K is his work. That’s all he is literally. He is a Replicant who is built for this purpose and he exercises it without any free will. He’s a “new” model Replicant which is incapable of disobeying. This is why he’s the perfect Blade Runner and he’s able to destroy runaway Replicants with such ease. At the beginning of the movie Dave Bautista who plays a Replicant who is as big as his glasses are small tells K that he doesn’t understand him because he has never “seen a miracle.” We are led to believe that the miracle that SmallEyes is referring to is the natural birth of a Replicant. The rest of the movie is a noir tale of a detective who goes rogue and traces down this case that goes “all the way to the top” and ultimately cost the detective his life. It’s a good noir movie, it’s the best noir movie in modern cinema not named Zootopia . Still I don’t think the miracle is that of reproduction of a Replicant. The miracle is that a Replicant has the belief that it could have a greater purpose than what it was created for.

K confirms that the earliest “memory” he has implanted in him is in fact real. He first reaches this conclusion himself by discovering the physical reality of and he can also use this memory to link himself to the miracle birth of the Replicant he’s hunting down. This is a fantastic moment in the movie, Ryan Gosling just about looks like he’s going to poop himself as he pulls the wooden horse from the furnace and the music is just perfect. Suddenly K sees himself as a potential miracle, when the dream is confirmed by the person who creates dreams for Replicants this sends him entirely for a spin until he is crushed by the harsh reality that he is not the chosen one. He is not the miracle.

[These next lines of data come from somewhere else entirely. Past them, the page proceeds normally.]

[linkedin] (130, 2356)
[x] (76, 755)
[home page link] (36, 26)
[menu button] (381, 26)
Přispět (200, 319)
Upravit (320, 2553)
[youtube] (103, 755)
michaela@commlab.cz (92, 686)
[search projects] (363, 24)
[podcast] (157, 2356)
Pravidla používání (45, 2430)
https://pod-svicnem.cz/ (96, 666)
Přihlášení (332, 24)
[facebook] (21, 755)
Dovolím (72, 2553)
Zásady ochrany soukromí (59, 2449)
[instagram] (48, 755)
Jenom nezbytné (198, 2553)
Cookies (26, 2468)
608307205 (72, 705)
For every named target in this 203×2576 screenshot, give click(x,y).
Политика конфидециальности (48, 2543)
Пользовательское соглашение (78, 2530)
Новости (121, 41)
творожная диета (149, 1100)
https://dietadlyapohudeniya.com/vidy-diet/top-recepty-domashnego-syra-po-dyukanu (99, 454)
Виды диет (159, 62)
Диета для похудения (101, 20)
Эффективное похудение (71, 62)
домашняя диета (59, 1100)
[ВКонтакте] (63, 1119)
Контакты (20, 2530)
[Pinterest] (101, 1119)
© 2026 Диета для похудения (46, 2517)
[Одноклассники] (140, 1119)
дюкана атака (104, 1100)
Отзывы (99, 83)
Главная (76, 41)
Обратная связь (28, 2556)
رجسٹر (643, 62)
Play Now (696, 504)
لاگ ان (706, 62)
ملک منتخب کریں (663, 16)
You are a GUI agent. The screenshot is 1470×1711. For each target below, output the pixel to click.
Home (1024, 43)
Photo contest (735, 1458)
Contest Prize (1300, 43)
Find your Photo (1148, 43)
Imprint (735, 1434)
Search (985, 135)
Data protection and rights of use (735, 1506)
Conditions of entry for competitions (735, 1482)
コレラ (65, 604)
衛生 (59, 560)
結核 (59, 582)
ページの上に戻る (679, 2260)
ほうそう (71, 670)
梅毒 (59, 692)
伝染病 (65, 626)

It takes the possibility of being the one in a million miracle to jolt K out of his programming and go rogue but it is the crushing reality that he is NOT special that makes him human. When he is confronted with the truth he is told that the choice lies in him to do what is right, to die for something bigger than him. “Knowing” that he was the miracle almost broke K’s brain, realizing he wasn’t is what compelled him to go on. The ability to make a choice to be a hero isn’t what makes K “more human than human” what makes him that is that even though he realizes he is not special that doesn’t mean he shouldn’t exist.

Ultimately K’s sacrifice is real because it’s the sacrifice of an unexceptional being

K is first freed of his programming by the idea of being a miracle, but he is only able to do what he feels like when he discovers he isn’t. Ultimately K’s sacrifice is real because it’s the sacrifice of an unexceptional being. That is why this movie is devastating. I believe this is a journey all humans must take, when we realize that we are not in fact special. No matter what the Jois of the world tell us, or what our dreams tell us, or what we desire the simple fact is that we are not special but that’s what make us human. The going through with life after that realization is the most human thing of all. Indeed the miracle of Blade Runner is that it’s not required to be “The Miracle” in order to break out of what we’re programmed to do and can make a choice.

A quick word on the ending...

I don’t believe the ending of the film is one in which Ana will lead a Replicant uprising to march down and cut the head of the system. Ana’s not the Messiah the Replicants look for instead she points to the miracle by her work.

It’s very fitting that she is named Ana as in the Book of Luke there is an Anna who “never left the temple but worshiped night and day, fasting and praying.. she gave thanks to God and spoke about the child to all who were looking forward to the redemption of Jerusalem” Anna through implanting the memories in the minds of many Replicants is prophesying of the coming Messiah to them. Their salvation is a collective awakening of her people.